Guide
Guide
OpenML is an open source project, hosted on GitHub. We welcome everybody to help improve OpenML, and make it more useful for everyone. If you want to integrate your own machine learning tools with OpenML, check out the available APIs.

We always love to welcome new contributers, and will gladly help you in any way possible.

GitHub repo's

You can find relevant code in the corresponding GitHub repositories. Please also post issues in the relevant issue tracker.

OpenML Core - Everything done by the OpenML server. This includes dataset feature calculations and server-side model evaluations.

Website - The website and REST API

Java API - The Java API and Java-based plugins

R API - The OpenML R package

Python API - The Python API

GitHub wiki

The GitHub Wiki contains more information on how to set up your environment to work on OpenML locally, on the structure of the backend and frontend, and working documents.

Database snapshots

Everything uploaded to OpenML is available to the community. The nightly snapshot of the public database contains all experiment runs, evaluations and links to datasets, implementations and result files. In SQL format (gzipped). You can also download the Database schema.

Nightly database SNAPSHOT

If you want to work on the website locally, you'll also need the schema for the 'private' database with non-public information.

Private database schema

Legacy Resources

OpenML is always evolving, but we keep hosting the resources that were used in prior publications so that others may still build on them.
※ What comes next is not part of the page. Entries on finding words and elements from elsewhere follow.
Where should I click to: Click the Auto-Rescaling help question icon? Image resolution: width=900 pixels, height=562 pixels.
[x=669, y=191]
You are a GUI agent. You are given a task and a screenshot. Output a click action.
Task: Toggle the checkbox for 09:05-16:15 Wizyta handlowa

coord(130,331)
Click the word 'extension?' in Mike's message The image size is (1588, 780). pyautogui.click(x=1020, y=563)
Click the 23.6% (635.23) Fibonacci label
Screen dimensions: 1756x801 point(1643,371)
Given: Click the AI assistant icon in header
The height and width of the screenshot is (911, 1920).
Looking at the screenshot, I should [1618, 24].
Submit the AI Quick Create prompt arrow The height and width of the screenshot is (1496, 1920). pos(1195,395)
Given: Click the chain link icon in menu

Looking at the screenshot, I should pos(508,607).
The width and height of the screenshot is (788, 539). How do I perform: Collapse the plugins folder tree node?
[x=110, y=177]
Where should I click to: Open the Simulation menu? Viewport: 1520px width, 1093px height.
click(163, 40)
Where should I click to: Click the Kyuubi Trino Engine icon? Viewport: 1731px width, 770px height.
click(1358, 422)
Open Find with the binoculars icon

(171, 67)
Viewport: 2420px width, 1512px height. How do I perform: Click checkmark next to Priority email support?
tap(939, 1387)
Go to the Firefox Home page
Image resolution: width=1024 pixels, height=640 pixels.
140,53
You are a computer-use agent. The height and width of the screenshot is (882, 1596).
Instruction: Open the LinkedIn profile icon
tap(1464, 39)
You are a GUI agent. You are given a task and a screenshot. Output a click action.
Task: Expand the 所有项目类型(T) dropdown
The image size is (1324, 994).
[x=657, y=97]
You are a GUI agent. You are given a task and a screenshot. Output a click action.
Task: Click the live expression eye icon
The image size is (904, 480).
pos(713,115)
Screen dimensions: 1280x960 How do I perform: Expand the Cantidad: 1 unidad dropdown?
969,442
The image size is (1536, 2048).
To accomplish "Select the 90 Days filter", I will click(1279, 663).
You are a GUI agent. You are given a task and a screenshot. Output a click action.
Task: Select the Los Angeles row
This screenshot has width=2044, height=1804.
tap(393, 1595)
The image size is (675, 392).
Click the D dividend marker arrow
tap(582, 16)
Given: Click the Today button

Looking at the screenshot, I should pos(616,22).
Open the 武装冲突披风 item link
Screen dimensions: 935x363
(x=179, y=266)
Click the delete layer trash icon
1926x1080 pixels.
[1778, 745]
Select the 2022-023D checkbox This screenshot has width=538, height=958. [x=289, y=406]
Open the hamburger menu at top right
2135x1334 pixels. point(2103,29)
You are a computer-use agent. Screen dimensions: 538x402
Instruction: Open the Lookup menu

The experiment database used in Vanschoren et al. (2012) Experiment databases. Machine Learning 87(2), pp 127-158. You'll need to import this database (we used MySQL) to run queries. The database structure is described in the paper. Note that most of the experiments in this database have been rerun using OpenML, using newer algorithm implementations and stored in much more detail.

The Exposé ontology used in the same paper, and described in more detail here and here. Exposé is used in designing our databases, and we aim to use it to export all OpenML data as Linked Open Data.